A mon sens, cette petite et délicate affaire, de Mytilène, mal présentée peut-être au public — mais qu’importe ! — a été conduite avec une très grande habileté par notre diplomatie, et exécutée par l’amiral Gaillard avec toute la rapidité, le tact, la prudence et l’énergie désirables.

Le coup frappé, l’effet produit, le dénouement atteint, il fallait quitter la scène et rentrer dans les coulisses, ainsi que nous avons fait en venant à Syra. Mais il semble inutile d’y demeurer longtemps, la pièce étant bien finie et le théâtre vidé.

Il faut rentrer chez soi.

Ce qui serait encore préférable, ce serait de profiter de notre présence en Orient pour circuler dans tous les ports, en Asie Mineure, en Syrie, et montrer à tous nos « cliens » le drapeau français, dont les trois couleurs se sont un moment posées sur Mytilène la Turque, aux portes mêmes des Dardanelles.

Mais, à Syra, malgré l’accueil touchant et flatteur que nous y recevons, nous sommes assez restés.


3 décembre 1901. — Syra (Grèce).

Syra, toujours Syra !

Depuis notre arrivée ici, nous sommes comblés, vraiment comblés d’attentions délicates, de politesses, de prévenances.
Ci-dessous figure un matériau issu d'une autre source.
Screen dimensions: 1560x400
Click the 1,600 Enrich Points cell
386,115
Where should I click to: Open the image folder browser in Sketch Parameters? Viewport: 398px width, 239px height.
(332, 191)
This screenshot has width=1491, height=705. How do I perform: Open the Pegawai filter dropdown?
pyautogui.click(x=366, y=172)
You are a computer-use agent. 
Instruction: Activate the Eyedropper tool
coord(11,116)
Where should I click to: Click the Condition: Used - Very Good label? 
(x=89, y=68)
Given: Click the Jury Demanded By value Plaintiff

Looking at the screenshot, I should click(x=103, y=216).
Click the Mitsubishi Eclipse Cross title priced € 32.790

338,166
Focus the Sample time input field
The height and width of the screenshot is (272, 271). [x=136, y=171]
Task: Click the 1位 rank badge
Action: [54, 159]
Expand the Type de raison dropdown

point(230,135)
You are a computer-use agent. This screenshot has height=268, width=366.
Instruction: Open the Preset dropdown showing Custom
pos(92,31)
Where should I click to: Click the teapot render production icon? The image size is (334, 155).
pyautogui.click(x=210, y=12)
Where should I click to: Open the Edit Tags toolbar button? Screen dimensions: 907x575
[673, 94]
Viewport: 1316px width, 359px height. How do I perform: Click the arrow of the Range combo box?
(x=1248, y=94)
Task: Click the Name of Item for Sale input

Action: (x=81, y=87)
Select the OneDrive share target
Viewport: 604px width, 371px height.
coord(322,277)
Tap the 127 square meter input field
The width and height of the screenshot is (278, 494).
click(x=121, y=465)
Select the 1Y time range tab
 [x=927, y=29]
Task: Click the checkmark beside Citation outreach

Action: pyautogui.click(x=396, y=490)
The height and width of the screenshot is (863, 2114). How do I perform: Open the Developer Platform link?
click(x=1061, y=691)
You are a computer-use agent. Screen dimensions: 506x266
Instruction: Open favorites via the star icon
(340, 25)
Le préfet, le maire et les membres du Cercle de l’Union ont mis à notre disposition leurs loges à l’Opéra italien ; plusieurs de nos compatriotes ont organisé pour nous d’agréables excursions en voiture ; un grand bal a été donné au Cercle en notre honneur ; des dîners, des thés, de petites matinées dansantes nous réunissent souvent chez notre consul, chez le consul d’Angleterre ou chez d’autres notabilités.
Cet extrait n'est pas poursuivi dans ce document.